El sistema contará además con un gabinete técnico, ventilación forzada, un grupo electrógeno de 30 KVA y equipamiento destinado a garantizar la continuidad operativa ante cortes de energía.
La autonomía resulta especialmente relevante para una infraestructura cuya función estará vinculada con la vigilancia permanente de la navegación y la seguridad del corredor fluvial.
Seguridad, navegación y control del narcotráfico
El proyecto busca reforzar diferentes dimensiones del control sobre la Hidrovía.
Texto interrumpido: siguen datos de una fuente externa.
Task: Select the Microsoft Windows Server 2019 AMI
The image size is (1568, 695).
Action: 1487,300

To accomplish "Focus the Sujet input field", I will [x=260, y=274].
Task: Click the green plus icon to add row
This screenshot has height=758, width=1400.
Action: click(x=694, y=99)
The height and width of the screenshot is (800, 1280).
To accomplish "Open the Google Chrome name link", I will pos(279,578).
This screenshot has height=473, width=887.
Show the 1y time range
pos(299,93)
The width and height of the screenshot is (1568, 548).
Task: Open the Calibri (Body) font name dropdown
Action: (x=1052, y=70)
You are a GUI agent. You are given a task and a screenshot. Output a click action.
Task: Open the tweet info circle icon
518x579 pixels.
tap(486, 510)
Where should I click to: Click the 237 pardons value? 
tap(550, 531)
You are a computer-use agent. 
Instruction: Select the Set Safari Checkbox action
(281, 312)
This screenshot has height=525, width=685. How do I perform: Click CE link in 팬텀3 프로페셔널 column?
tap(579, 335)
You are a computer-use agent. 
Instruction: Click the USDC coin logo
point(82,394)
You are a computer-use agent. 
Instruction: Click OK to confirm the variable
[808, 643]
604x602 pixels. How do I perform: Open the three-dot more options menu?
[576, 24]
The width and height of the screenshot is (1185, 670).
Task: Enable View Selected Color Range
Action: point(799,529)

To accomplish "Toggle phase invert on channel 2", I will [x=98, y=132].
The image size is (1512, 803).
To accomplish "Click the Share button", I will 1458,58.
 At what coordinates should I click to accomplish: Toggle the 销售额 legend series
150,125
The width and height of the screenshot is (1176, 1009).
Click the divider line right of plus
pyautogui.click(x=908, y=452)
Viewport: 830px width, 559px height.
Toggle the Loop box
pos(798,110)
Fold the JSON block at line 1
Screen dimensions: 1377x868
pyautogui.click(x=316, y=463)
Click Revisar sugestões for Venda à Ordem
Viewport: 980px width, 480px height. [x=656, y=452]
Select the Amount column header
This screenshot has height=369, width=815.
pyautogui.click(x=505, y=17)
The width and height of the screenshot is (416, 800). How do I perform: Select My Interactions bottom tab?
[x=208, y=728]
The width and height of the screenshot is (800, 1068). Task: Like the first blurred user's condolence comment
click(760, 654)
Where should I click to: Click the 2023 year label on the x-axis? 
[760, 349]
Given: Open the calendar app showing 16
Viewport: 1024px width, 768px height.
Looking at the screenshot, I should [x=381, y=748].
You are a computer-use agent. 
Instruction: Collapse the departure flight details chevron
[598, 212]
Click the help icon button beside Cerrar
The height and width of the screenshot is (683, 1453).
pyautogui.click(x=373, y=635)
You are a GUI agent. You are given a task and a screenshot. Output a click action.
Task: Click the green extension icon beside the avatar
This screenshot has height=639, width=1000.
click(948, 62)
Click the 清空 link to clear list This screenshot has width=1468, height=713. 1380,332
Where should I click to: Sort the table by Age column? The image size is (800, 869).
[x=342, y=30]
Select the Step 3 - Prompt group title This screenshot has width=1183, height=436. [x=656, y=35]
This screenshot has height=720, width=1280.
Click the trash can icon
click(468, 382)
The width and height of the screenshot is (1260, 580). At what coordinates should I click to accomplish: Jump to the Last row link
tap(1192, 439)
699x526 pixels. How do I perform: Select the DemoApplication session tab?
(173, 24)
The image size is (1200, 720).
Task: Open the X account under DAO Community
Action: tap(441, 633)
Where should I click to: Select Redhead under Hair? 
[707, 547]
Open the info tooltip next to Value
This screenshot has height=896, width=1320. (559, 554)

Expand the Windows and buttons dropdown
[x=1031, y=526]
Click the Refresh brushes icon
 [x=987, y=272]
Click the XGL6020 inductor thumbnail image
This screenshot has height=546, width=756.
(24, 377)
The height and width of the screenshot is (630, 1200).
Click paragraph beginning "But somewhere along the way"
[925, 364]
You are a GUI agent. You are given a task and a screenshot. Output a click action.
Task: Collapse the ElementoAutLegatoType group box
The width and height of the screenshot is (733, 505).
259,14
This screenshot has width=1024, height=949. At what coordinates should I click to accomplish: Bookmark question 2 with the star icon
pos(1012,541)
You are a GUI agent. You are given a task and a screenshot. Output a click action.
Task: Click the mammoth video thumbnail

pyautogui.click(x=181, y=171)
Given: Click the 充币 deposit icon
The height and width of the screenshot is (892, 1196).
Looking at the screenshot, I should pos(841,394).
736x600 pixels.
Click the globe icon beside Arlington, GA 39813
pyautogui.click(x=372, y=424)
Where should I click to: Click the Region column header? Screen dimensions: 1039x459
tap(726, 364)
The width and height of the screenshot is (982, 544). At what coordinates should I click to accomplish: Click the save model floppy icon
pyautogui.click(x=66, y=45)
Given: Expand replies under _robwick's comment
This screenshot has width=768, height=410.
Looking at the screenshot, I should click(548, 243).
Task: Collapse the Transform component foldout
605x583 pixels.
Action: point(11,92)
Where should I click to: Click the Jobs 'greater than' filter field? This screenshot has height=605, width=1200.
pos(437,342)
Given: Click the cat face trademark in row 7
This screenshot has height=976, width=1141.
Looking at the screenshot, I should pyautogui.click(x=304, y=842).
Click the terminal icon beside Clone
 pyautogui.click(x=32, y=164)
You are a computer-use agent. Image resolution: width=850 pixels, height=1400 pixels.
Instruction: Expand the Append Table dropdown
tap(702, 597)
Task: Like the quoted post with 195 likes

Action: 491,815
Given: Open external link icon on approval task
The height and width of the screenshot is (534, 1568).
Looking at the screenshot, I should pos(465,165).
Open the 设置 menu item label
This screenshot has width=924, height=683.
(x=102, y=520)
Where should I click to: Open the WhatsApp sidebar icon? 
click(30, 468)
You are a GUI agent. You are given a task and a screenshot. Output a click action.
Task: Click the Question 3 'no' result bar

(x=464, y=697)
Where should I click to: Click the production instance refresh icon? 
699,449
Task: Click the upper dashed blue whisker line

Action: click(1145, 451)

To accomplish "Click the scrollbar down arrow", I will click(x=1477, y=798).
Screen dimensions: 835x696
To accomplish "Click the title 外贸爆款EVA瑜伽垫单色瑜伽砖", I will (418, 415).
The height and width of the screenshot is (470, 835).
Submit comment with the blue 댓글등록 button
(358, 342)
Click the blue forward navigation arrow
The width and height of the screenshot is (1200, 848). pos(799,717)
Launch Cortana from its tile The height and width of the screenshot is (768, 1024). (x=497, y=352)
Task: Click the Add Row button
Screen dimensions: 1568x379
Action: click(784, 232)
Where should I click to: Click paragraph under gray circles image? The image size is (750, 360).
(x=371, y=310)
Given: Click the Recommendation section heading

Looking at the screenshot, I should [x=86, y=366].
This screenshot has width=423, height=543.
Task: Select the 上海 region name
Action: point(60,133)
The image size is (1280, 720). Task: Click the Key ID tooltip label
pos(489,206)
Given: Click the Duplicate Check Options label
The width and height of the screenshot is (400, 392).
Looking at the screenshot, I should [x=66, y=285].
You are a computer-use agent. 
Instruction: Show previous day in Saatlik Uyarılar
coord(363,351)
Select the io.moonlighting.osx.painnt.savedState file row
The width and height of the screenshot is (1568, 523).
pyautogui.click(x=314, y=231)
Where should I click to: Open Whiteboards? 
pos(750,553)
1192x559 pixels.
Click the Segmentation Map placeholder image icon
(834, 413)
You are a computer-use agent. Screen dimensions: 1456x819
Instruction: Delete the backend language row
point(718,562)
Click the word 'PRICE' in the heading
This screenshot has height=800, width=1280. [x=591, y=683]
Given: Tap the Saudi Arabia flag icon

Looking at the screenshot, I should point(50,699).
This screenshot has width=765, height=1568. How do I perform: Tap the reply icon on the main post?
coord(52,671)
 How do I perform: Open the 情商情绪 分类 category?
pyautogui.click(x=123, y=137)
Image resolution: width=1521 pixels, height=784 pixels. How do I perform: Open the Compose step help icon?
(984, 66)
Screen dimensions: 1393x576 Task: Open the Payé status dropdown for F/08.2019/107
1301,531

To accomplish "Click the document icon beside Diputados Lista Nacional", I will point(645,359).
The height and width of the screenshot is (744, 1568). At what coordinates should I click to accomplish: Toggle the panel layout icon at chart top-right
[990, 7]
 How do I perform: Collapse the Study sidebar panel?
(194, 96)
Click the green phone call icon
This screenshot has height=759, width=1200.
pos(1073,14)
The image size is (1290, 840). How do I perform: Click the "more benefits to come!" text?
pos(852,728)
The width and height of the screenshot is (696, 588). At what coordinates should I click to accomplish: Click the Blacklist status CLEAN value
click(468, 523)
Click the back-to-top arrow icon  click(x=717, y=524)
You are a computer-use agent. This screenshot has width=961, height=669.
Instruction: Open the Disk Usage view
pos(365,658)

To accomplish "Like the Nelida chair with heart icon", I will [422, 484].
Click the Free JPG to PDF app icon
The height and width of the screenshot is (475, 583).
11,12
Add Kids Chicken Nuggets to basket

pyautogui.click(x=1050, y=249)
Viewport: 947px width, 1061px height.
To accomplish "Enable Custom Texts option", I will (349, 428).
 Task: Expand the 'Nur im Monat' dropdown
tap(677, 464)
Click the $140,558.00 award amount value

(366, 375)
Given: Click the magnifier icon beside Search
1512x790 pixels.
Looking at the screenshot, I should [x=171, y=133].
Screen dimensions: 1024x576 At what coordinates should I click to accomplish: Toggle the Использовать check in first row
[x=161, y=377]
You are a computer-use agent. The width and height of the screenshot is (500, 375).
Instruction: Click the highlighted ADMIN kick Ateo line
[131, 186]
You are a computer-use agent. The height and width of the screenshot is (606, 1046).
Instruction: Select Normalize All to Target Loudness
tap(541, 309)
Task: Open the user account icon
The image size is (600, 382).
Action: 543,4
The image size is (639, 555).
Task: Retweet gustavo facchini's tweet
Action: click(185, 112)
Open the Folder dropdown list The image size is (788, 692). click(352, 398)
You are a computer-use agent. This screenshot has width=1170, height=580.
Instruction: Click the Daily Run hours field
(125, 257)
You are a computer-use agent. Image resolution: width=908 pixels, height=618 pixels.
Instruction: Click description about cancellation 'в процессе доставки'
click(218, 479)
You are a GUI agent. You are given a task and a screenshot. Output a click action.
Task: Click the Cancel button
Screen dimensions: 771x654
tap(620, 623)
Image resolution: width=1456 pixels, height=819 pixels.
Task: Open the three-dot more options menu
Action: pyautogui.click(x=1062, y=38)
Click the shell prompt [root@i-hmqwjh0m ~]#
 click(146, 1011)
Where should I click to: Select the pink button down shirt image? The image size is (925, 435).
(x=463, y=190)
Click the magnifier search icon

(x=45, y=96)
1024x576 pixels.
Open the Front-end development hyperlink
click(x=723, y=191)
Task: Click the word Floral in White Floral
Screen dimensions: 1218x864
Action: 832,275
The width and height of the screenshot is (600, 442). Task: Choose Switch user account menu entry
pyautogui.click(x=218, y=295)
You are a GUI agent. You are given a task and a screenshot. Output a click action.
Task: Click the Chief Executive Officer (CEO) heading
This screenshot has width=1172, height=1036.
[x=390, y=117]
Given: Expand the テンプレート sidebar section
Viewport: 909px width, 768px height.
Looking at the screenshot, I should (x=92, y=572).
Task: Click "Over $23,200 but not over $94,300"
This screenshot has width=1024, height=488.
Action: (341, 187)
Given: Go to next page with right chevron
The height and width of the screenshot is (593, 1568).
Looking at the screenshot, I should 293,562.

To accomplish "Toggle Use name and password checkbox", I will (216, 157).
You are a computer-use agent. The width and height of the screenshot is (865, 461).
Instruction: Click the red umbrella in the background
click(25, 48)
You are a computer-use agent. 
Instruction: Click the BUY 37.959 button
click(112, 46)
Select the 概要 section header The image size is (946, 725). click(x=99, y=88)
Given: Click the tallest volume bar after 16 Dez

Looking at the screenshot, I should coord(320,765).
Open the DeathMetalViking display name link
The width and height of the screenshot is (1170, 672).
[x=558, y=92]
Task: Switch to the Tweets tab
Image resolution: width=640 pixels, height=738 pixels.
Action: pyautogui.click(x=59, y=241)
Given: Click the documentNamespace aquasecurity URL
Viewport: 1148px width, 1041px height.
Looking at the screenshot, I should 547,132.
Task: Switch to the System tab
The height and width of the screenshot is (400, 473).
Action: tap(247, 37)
Entre ellas aparecen la seguridad de la navegación, la supervisión del tránsito de embarcaciones y la detección de actividades ilícitas.
En particular, el sistema apunta a sumar herramientas tecnológicas a la lucha contra el narcotráfico y el contrabando, dos de los principales desafíos de seguridad asociados al movimiento de cargas por la vía fluvial.
Las imágenes obtenidas por el sistema podrán ser monitoreadas desde las centrales operativas de Prefectura, integrando el nodo local a una estructura de vigilancia de alcance nacional.
San Lorenzo, en el centro del mapa de la Hidrovía
La instalación de esta infraestructura coloca nuevamente a San Lorenzo en un lugar estratégico dentro del esquema logístico nacional.
Por las terminales portuarias ubicadas en esta zona se mueve una parte sustancial de las exportaciones agroindustriales argentinas, mientras que el Paraná concentra un flujo permanente de embarcaciones que conecta el complejo productivo del centro del país con los mercados internacionales.
La torre de 75 metros será, en ese contexto, mucho más que una estructura de vigilancia: constituirá un nuevo nodo tecnológico para monitorear uno de los corredores por los que circula buena parte del comercio exterior argentino.
El proyecto forma parte de una estrategia de modernización de la Vía Navegable Troncal que busca incorporar tecnología al control estatal del corredor, en paralelo con las tareas de mantenimiento y navegación que se desarrollan sobre esta vía estratégica.